Clearly, there are generic characteristics that apply to any ecosystem. The most important of these factors are simply “food”, “fuel”, and “space”. In economic terms and from the perspective of a dynamic, young ecosystem, which in my opinion still describes biosciences, then “food” describes a reliable supply of useable innovation; for “fuel” the ecosystem must have access to driving entrepreneurial energy deriving from innovative bioscientists as well as a constant supply of investment cash from biotech-savvy investors, and for “space” there needs to be a supportive environment, both political and economic, allowing embryonic ventures to grow and develop before being released into the economy.
However, these components of a nascent bioscience ecosystem on their own will only be able to maintain a self-limiting bioscience economy. To develop and sustain a high-growth, scalable, bioscience economy there must also be a reliable and economical route to global markets. This is a vital component that requires innovation in terms of business models and in terms of applying government assistance to reach external markets.
These six key factors are described in the simple diagram at the top of this post. In the proximity of these factors a new bioscience venture may at least be assured of a fair crack of the whip and will have a fighting chance, if their product is of sufficient quality and if there is a real need for whatever they are selling.

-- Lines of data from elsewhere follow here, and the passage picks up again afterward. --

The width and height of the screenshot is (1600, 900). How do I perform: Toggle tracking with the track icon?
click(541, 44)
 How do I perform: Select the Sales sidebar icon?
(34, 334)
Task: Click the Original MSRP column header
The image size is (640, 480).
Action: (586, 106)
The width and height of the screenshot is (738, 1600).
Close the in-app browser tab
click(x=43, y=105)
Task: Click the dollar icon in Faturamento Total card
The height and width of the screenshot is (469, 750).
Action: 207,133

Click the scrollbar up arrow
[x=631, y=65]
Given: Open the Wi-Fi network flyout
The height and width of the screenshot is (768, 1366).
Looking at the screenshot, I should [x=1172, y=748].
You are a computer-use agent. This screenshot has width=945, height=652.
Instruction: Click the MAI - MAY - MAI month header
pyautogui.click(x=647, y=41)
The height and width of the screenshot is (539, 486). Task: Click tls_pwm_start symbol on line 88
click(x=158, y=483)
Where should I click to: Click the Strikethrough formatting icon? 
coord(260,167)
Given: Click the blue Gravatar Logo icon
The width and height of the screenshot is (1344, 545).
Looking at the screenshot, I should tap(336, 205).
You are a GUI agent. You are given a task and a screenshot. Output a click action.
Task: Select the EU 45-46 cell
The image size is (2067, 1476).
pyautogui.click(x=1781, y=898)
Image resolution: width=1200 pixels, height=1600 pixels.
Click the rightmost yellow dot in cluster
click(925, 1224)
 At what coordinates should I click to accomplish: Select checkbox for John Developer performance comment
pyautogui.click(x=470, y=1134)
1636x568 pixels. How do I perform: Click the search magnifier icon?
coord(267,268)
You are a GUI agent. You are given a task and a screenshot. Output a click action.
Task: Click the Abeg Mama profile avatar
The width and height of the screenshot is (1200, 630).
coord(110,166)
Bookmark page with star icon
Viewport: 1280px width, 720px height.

It is in everybody’s interest if our bioscience revolution continues to expand into more and more parts of our lives, and becomes a standard component of the economies of all countries. If this is to occur, then even current peripheral markets such as the Caribbean with 42 million consumers, or the many growing economies in Africa will need to find ways to build these ecosystems from the bottom up.
There is no reason to suppose that entrepreneurial energy is any less available in these new entrant countries than in today’s industry leaders. Similarly, innovation is not simply a function of wealth and the size of the research base (although it is a very important advantage to have). So, assuming that the market’s appetite for bioscience products will continue to develop in these countries, as it will globally, the limiting factors may boil down to be political will, economic conditions, and access to start-up and development cash. All three can be influenced by government and all three can each be significantly affected by supportive fiscal policies and legislative structure.
Let us hope that as many of these smaller emerging countries as possible have a growing bioscience initiatives in their policies and have a clear view of what needs to be done to become the next Singapore.